According to the plot, the heroine comes to Paris from Soviet Russia with an assignment of national importance: to control the hapless emissaries who were ordered to sell the "legally confiscated" jewelry of Grand Duchess Svana. Ninochka is a devoted patriot who grew up on a collective farm on goat's milk and in the army on vodka. But in capitalist Paris, temptations await her at every turn, and acquaintance with Count Leon becomes a real test of revolutionary fortitude.

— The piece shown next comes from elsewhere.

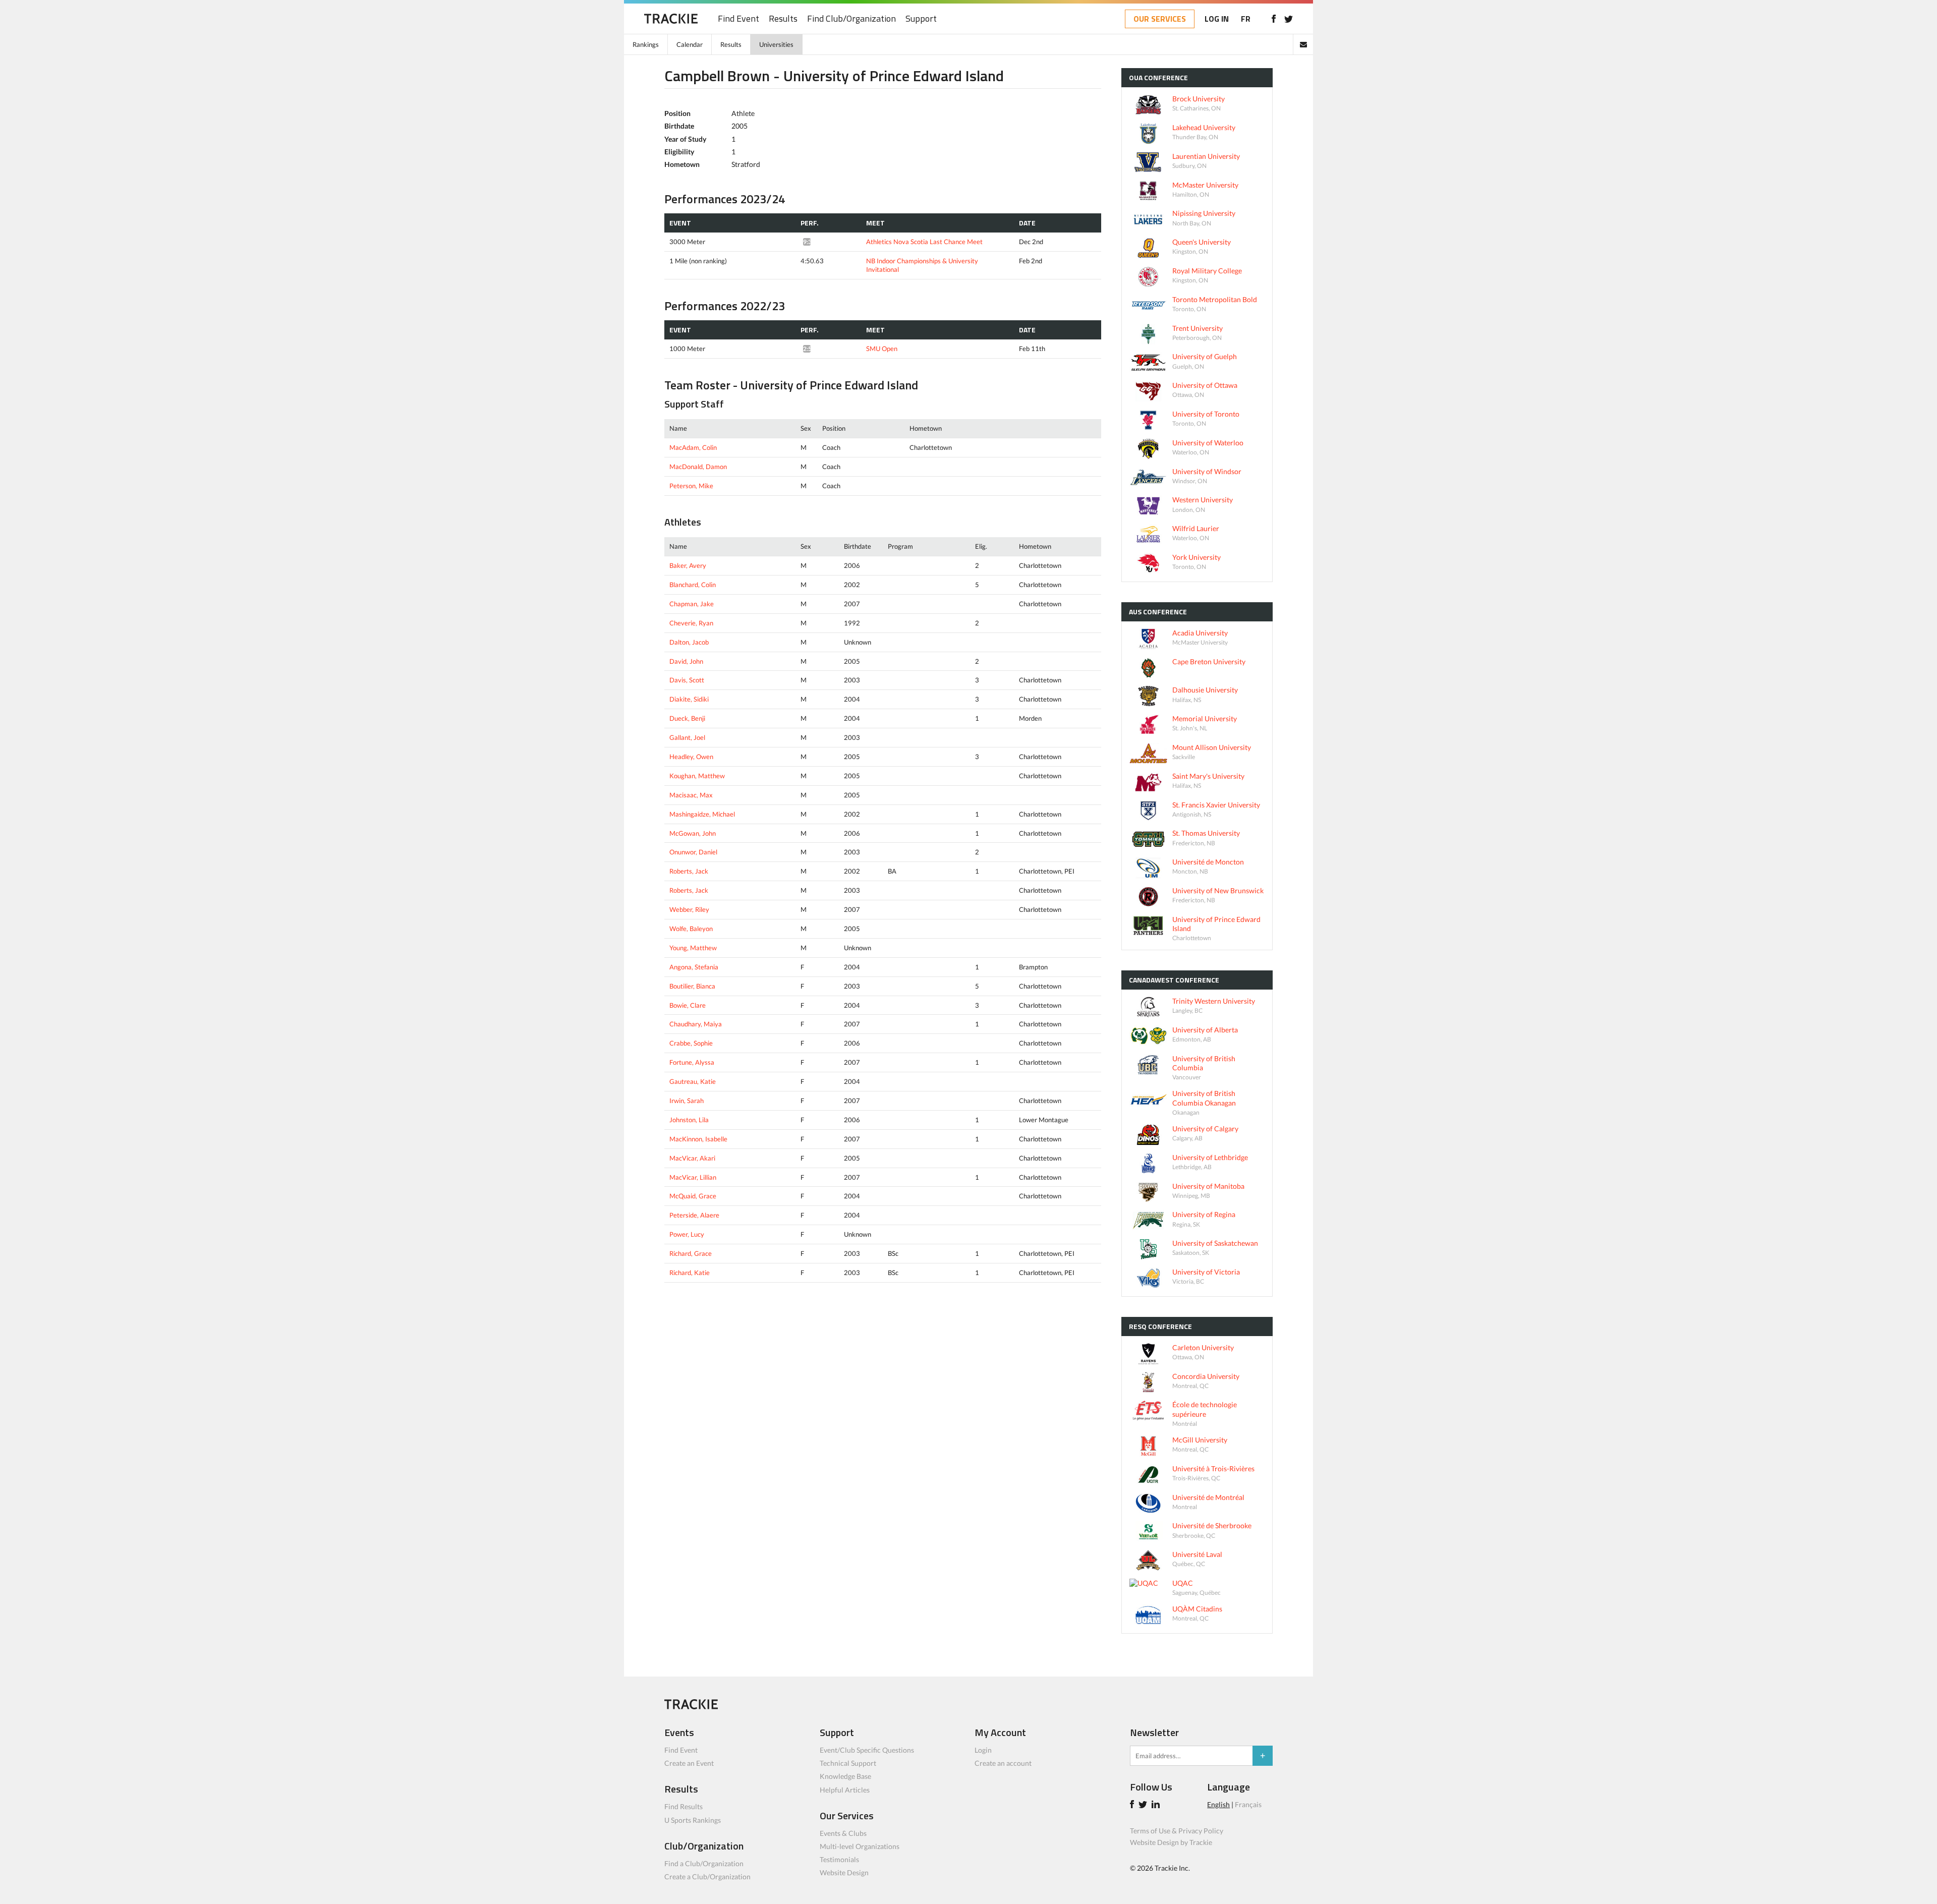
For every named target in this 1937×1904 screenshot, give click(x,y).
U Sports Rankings (692, 1820)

The fact that the performance was created based on a black-and-white film is reminiscent of some stylistic techniques: taking seats in the hall, the audience watches a screen with the inscription "iron curtain" on the stage, there are also credits with a mini-presentation of the actors in the finale, and a bear notifies the audience about the beginning of the action. An artist in disguise, of course.

The performance is decided in the form of a cabaret — a contrasting musical repertoire from Edith Piaf to the International and the song "My native country is Wide" by Isaac Dunaevsky musicians (piano and violin) perform right on stage. The young director Mikhail Rakhlin himself plays in Alexander Molochnikov's "19.14" production similar in genre, so he assembled a team of artists with knowledge of the matter.

The role of the angular emissary in kirza boots went to Svetlana Kolpakova, who is in demand in comedy productions and TV series — unlike Greta Garbo, for whom "Ninochka" became the first comedy. The Grand Duchess is played by Natalia Rogozhkina, who resembles a silent movie actress with pretentious gestures. Konstantin Kryukov (Leon) comes out as a courteous social dandy, able to find a way out of any delicate situation. The trio of emissaries performed by Armen Arushanyan, Alexander Usov and Rostislav Lavrentiev is also colorful. But the primacy in the comedy competition belongs to Svetlana Kolpakova.

The heart of the stern Nina will melt under the pressure of a charming Frenchman, she will change her boots and uniform for an elegant dress, but will retain her natural spontaneity: "We have high moral ideals, and you have a climate." In the barely planned confrontation of ideologies, love wins, and this Nina's decision does not look like a betrayal at all. A Bolshevik woman is first of all a woman, and then a party worker.

And the genre of romantic comedy was created for Hollywood happy endings, not for the truth of life. Here in the next Moscow Art Theater premiere, already on the Main stage — Alexander Molochnikov's play "The Bright Path. 1917" — the viewer will be invited to reflect on the fate of an entire nation, and not a single Ninochka.